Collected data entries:
※

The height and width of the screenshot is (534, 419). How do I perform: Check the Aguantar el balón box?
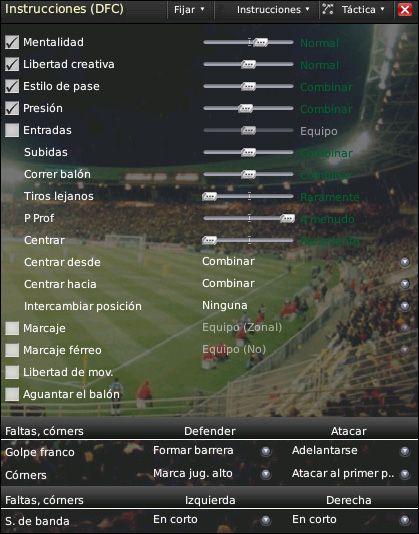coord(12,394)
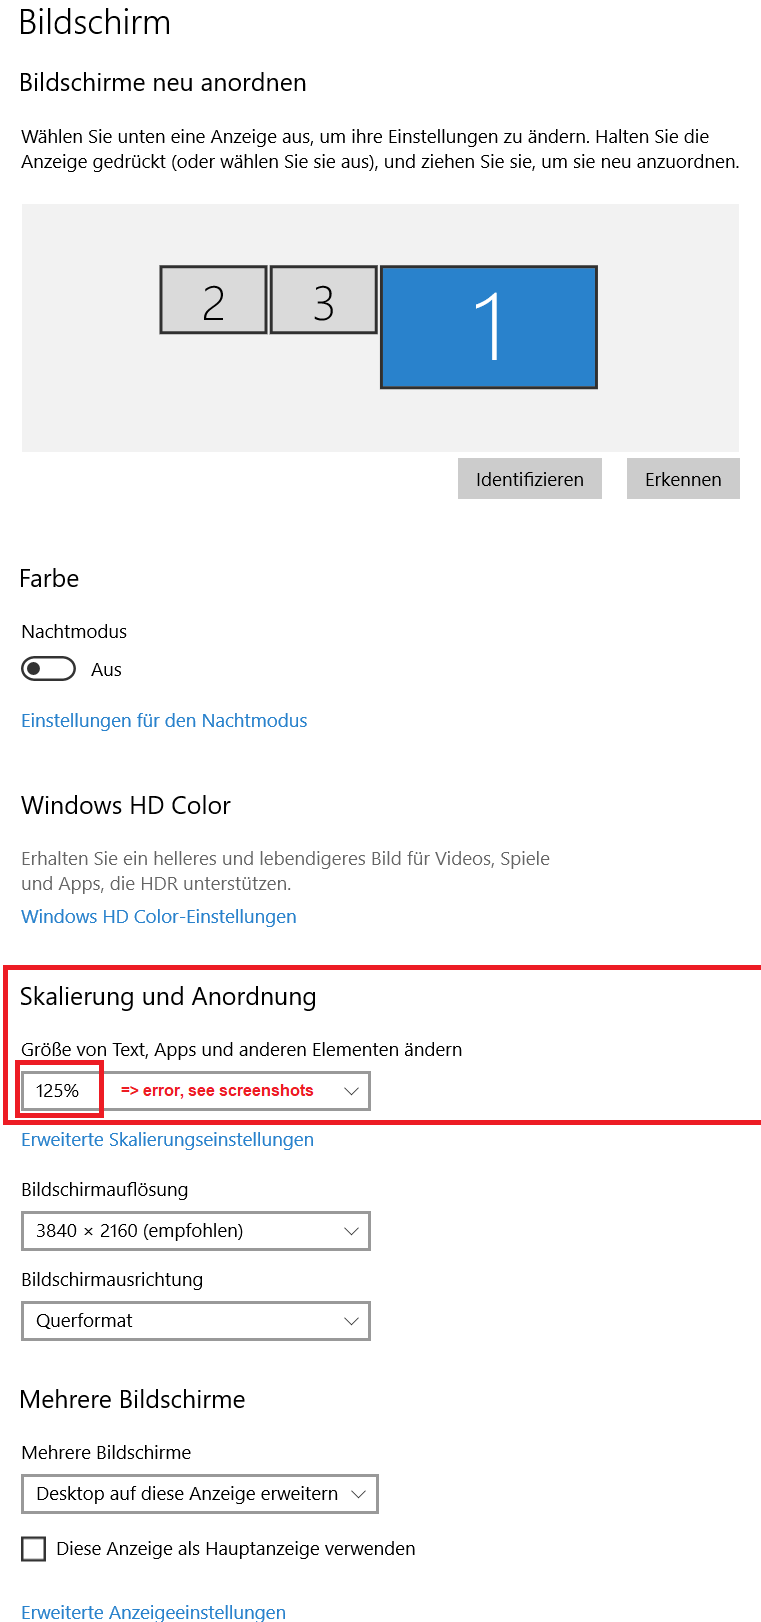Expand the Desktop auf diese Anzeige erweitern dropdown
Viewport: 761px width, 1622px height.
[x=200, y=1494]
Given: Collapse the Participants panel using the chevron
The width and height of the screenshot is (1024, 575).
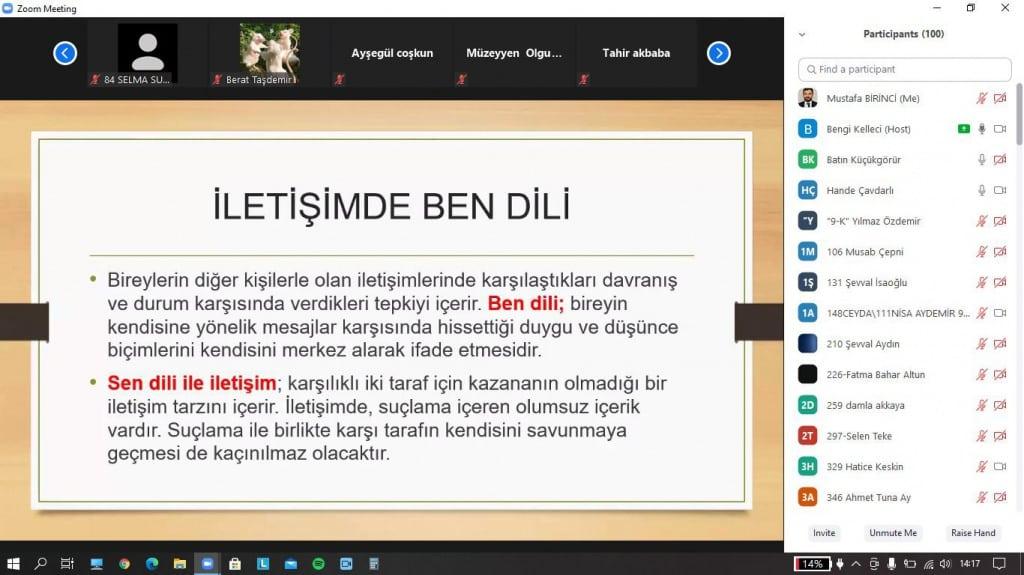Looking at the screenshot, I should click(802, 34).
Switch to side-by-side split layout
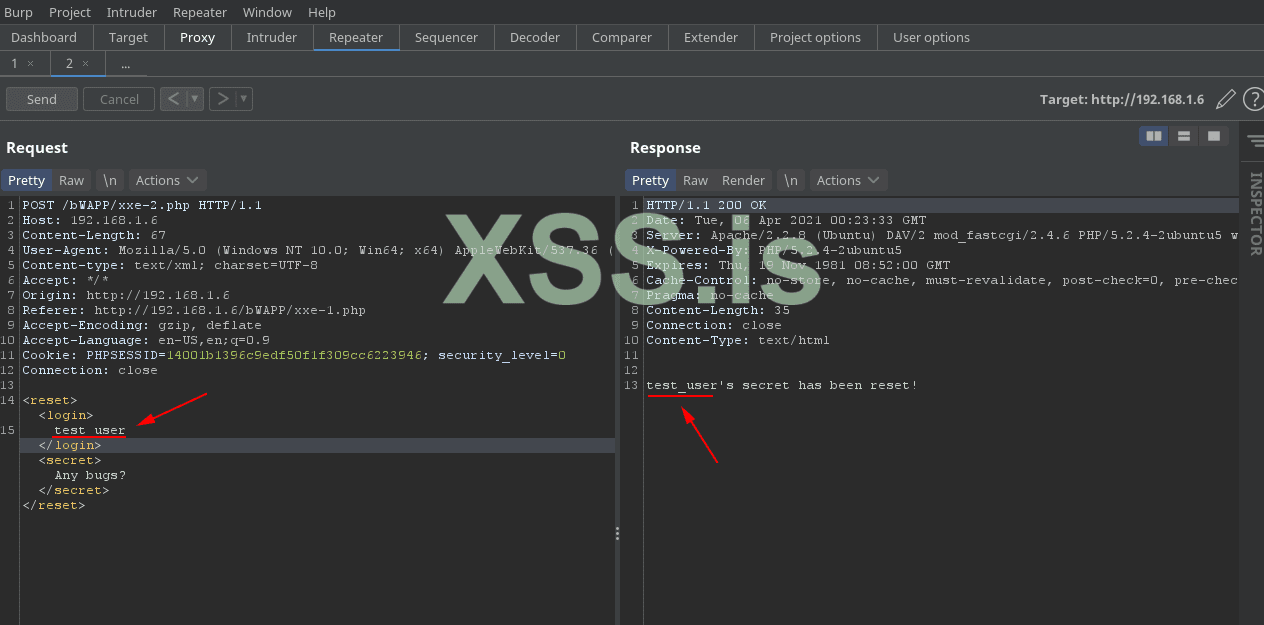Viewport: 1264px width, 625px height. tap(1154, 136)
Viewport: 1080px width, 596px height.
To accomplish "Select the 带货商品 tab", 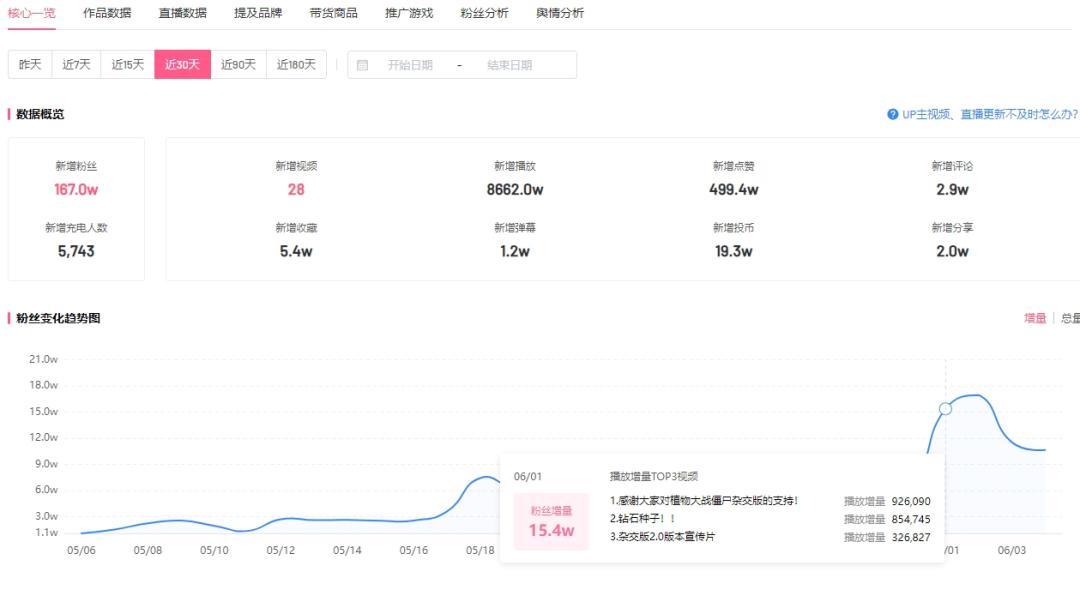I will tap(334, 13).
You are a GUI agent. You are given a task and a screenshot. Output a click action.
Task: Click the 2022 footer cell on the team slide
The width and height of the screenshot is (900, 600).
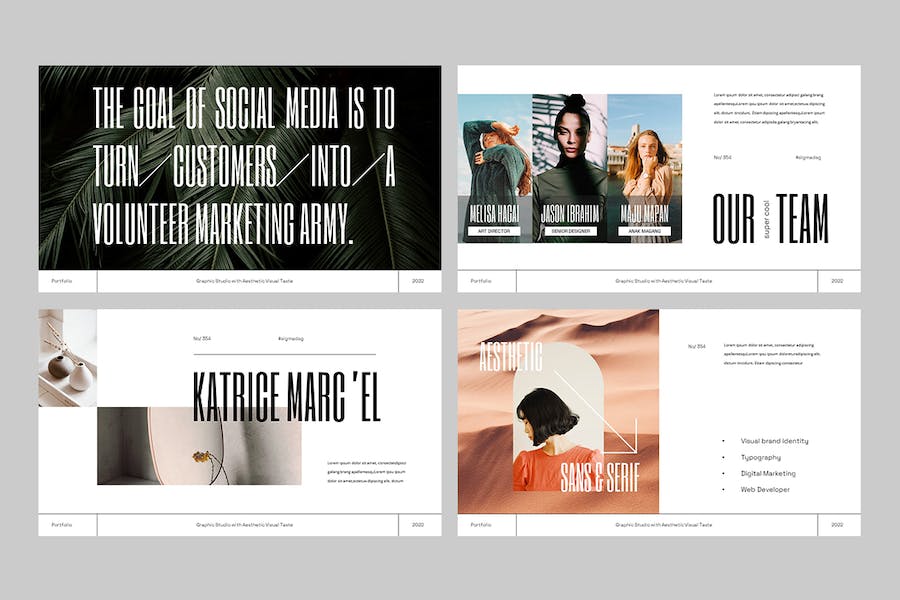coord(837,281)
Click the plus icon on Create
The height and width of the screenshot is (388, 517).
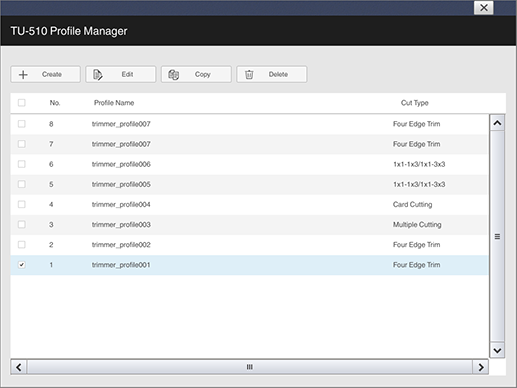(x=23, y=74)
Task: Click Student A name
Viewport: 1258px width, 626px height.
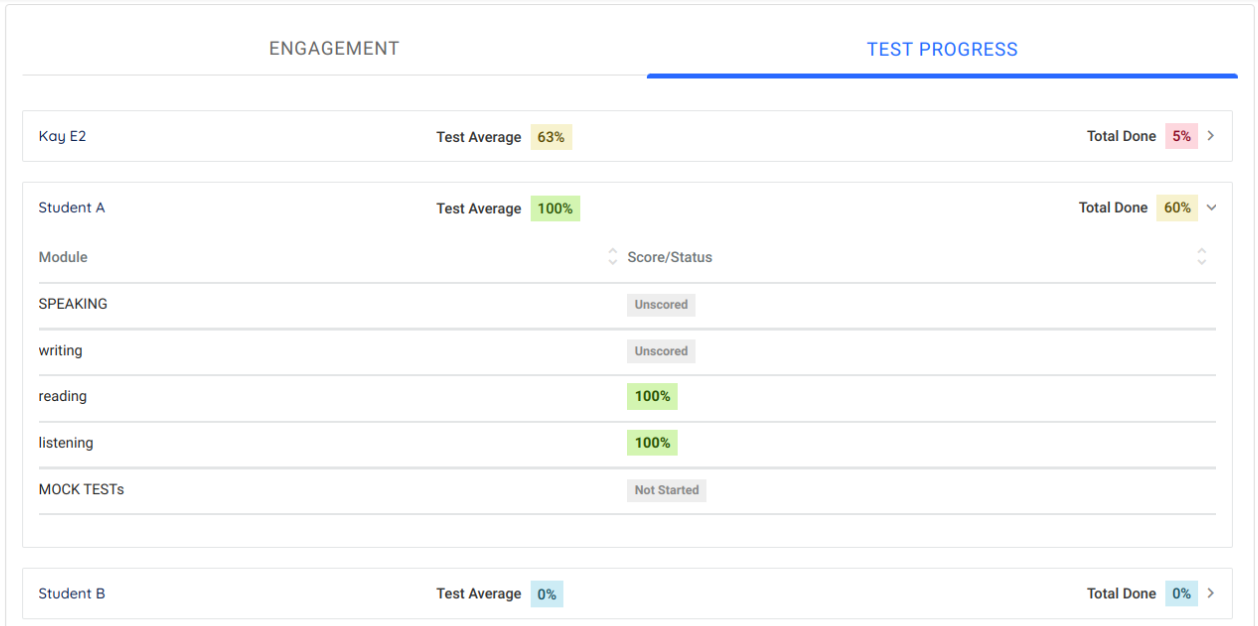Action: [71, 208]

※

What to produce: Reproduce word for word the lines running from the line with "Task: Click Student A name" through the end of the data, both included, and nothing else; leave out the pictures.

Task output:
Task: Click Student A name
Viewport: 1258px width, 626px height.
Action: [71, 208]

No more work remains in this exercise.